In Europas größtem Sport- und Trainingszentrum schwitzen seit 1954 Spitzenathleten aus 17 olympischen Sportarten. Und das auf höchstem Niveau: Der größte Olympiastützpunkt Deutschlands bietet eine moderne technische Ausstattung und eine Rundum-Betreuung, die keine Wünsche offen lässt.
Als 1954 der erste Spatenstich für ein Sportzentrum in Hohenschönhausen erfolgt, ahnt niemand, dass sich daraus einmal Europas größtes Sport- und Trainingszentrum entwickeln würde. Auf dem 55 Hektar großen Gelände sind mittlerweile 30 Sportvereine, zwölf Sport-Bundesstützpunkte, die Elitesportschule „Werner Seelenbinder“, das „Haus der Athleten“ und das Institut für Sportwissenschaften der Humboldt-Universität beheimatet.

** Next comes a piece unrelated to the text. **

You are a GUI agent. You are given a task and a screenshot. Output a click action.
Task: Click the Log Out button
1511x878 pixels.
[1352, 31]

Zu finden ist außerdem der Olympiastützpunkt (OSP) Berlin - der größte und leistungsfähigste von deutschlandweit 20 Stützpunkten. Er bietet 500 Bundeskaderathleten eine umfassende trainingsmethodische, medizinische und physiotherapeutische Betreuung. Nicht von ungefähr schickt Berlin alle vier Jahre die meisten Sportler Deutschlands zu den Olympischen Spielen.

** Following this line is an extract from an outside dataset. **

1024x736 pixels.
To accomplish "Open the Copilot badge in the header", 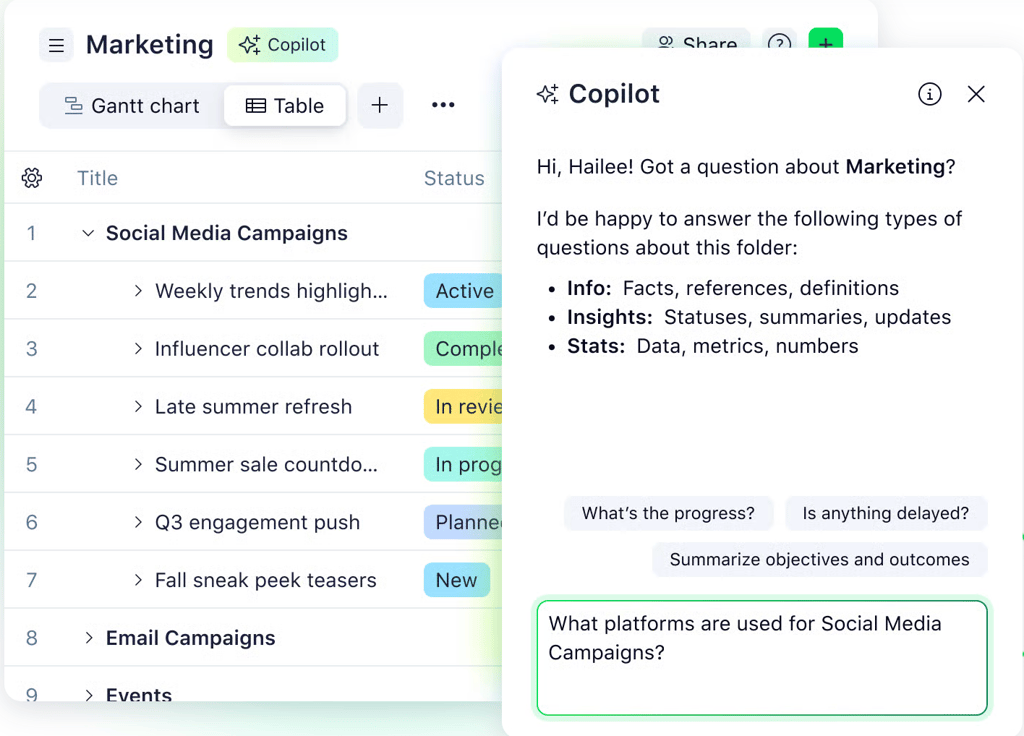I will 283,45.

Athletinnen und Athleten wie Franziska van Almsick (Schwimmen), Andreas Wecker (Turnen), Claudia Pechstein (Eisschnelllauf), Robert Bartko und Guido Fulst (Radsport) hatten oder haben hier ihr Domizil. Auch die heiß verehrten Berliner Eisbären hatten bis vor kurzem hier ihr Zuhause: Im „Wellblechpalast“ holten sie in den letzten vier Jahren drei Mal die Deutsche Meisterschaft.